Like Lessing, Adams uses a dream to explore further Felicia's conflicts and ambivalence about her newly acknowledged autonomy; dreams are central to the heroine's self-examination in most Reifungsroman. She dreams a man comes to her room at night and although thrilled to see him, she is not sure who he is: "Is it her husband Charles, or one of her sons? Felipe? Is it Martin? It could even be a man she doesn't know." She confesses that the dream saddens her, perhaps because in it she is so happy to see the man, suggesting that despite her struggle for autonomy, she is dependent on men for happiness, after all; or she may be saddened because in the dream Martin is identified with the other men in her life with whom her relationships turned out to be disappointing or limited.

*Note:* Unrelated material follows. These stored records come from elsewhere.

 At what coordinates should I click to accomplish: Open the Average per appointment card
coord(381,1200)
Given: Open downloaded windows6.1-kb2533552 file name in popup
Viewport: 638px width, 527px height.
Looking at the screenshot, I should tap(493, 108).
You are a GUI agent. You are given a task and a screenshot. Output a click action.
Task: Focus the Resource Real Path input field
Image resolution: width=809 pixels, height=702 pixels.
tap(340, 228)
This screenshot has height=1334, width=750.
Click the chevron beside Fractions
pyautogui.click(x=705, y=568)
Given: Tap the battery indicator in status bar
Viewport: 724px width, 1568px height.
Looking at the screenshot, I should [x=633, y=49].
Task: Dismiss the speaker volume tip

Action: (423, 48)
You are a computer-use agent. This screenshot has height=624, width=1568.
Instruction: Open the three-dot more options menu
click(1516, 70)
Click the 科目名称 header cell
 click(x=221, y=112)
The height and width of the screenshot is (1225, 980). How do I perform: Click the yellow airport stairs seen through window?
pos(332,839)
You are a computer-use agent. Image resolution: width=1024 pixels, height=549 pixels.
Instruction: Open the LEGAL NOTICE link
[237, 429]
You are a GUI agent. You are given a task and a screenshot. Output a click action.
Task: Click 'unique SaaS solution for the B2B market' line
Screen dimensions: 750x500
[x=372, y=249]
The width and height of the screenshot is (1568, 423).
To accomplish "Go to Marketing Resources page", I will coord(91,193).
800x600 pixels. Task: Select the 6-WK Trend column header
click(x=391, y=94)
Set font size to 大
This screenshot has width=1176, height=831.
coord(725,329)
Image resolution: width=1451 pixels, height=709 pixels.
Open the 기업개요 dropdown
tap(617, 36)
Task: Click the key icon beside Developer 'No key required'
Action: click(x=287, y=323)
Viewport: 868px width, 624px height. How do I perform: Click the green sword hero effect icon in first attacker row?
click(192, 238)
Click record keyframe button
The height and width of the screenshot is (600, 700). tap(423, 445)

Her ambivalence about solitude versus male companionship is evident in either interpretation of the dream.
This ambivalence in her dream life is overtaken by Felicia's increasing enjoyment of her own companionship during her waking hours. She appraises herself in the omnipresent mirror of the Reifungsroman and sees, more optimistically than Jane Somers, "a strong healthy older woman." She no longer waits passively in her hotel room for her lover, but tours San Francisco, pleased by her own company. By the time Martin arrives, Felicia has matured by facing her past, becoming comfortable with her present aloneness, and recognizing her own strength for the future.
Martin's arrival in the middle of the night is like her dream: she cannot at first identify who he is. When she does, she is glad to see him. Yet she has learned that her future is not contingent solely upon him or this relationship. Regardless of what may happen in her relationship with Martin, Felicia ends her story confident that she will again be a survivor—finally giving herself credit for being one—a survivor with many options before her. Felicia Lord acknowledges herself "lord" of her own destiny. By empowering Felicia in this way, Adams is no longer giving credence to American society's dualistic notion of youth as an epoch of power and choice and middle age as a time of increasing disenfranchisèment and dependency, particularly for women.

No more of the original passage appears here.